Does this difference is presumption, limited by biological reality, treat the two couples differently? Yes, because different things are different, and no matter how much five people on the Supreme Court screech that this is irrational animus, unequal things will still be unequal.
But aren’t they still the parent’s child? It depends on the definition. The Immigration and Nationality Act (INA) differentiates between a child as it applies to “visa petitions, issuance of visas, and similar issues”, such as would be the case of a stepchild, and a child who is the “genetic, legitimated, or adopted son or daughter of a U.S. citizen”. In the aforementioned case, there was neither a legitimating (meaning “placing a child born out of wedlock in the same legal position as a child born in wedlock”) or adoption of the child.
This is all further complicated by parentage on birth certificates ceasing to state a child’s biological parents, and rather just the legal parents, regardless of the plausibility of presumption of biological parentage. This just underscores how, unless one wants to force all men to prove blood relationship as if the birth was outside of wedlock—thus eliminating the presumption of paternity (which was always one of the, if not the most important, reason marriage even came to exist)—opposite-sex and same-sex couples must be treated differently if biological reality isn’t to be flouted.
Again, this applies regardless of the sex of one’s legal spouse.
Of note, children born abroad via gestational surrogacy, result in additional legal complications which, again, applicable regardless of marital status particulars.
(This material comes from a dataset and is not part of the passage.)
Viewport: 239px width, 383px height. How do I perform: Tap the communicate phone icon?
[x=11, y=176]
An odd “example” is the case of two U.S. military officers. One of the officers became pregnant via Assisted Reproductive Technology (ART), which places the situation differently than if she had gotten knocked up by man due to the fact that with ART, it can not be assumed that the child is genetically the child of the woman who carries said child to term. ART was not really a consideration when the INA was passed or amended, and many of the legal problems are general and applicable beyond lesbians in legal wedlock. Of course, unlike with the previous example, 8 USC 1409(c) provides for citizenship of a child of an American mother automatically, meaning that the officer who had the child could have gotten away with it if the use of ART was not disclosed, similar to if a single woman or woman married to a man who wasn’t the genetic father; further, if the mother was recognized as the child’s legal parent by the relevant jurisdiction, genetic relationship would be irrelevant.
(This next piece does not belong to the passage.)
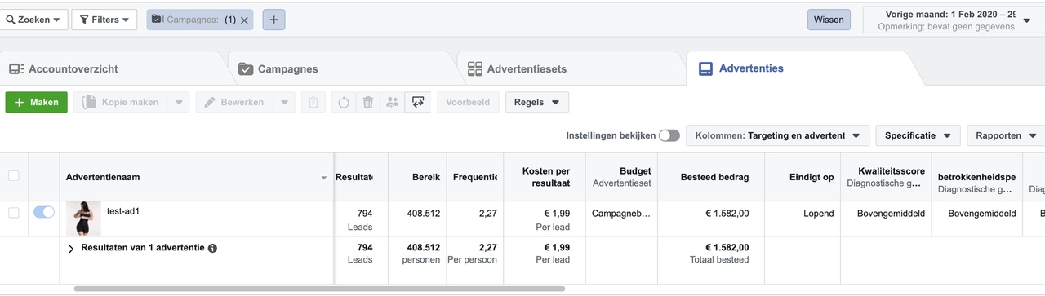Show info icon beside Resultaten van 1 advertentie
Image resolution: width=1045 pixels, height=296 pixels.
212,248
The third case is an obvious one. An American was legally wed to a foreigner who gave birth using her own eggs. Since the American woman was not the child’s natural parent, due to the biological impossibility of her being so. Sans ligitimation or adoption, the child would have to go through the same naturalization procedure as the biological mother.
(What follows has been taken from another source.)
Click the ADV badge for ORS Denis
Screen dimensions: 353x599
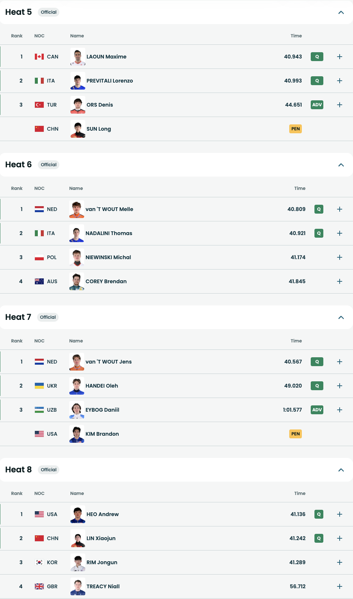point(317,105)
Perhaps it is a Catch 22 that a person can not be adopted or ligitimized by a non-natural parent if they are listed on a foreign birth certificate as a parent, but that is a situation that can be addressed legislatively by Congress—such as declaring a child to be automatically adopted by the American citizen if the child is the natural child of the legal spouse of said American citizen—without denying the biological reality that natural parentage can be assumed for opposite-sex couples in a way that is literally impossible to ever apply to two men, or to two women if ART is used.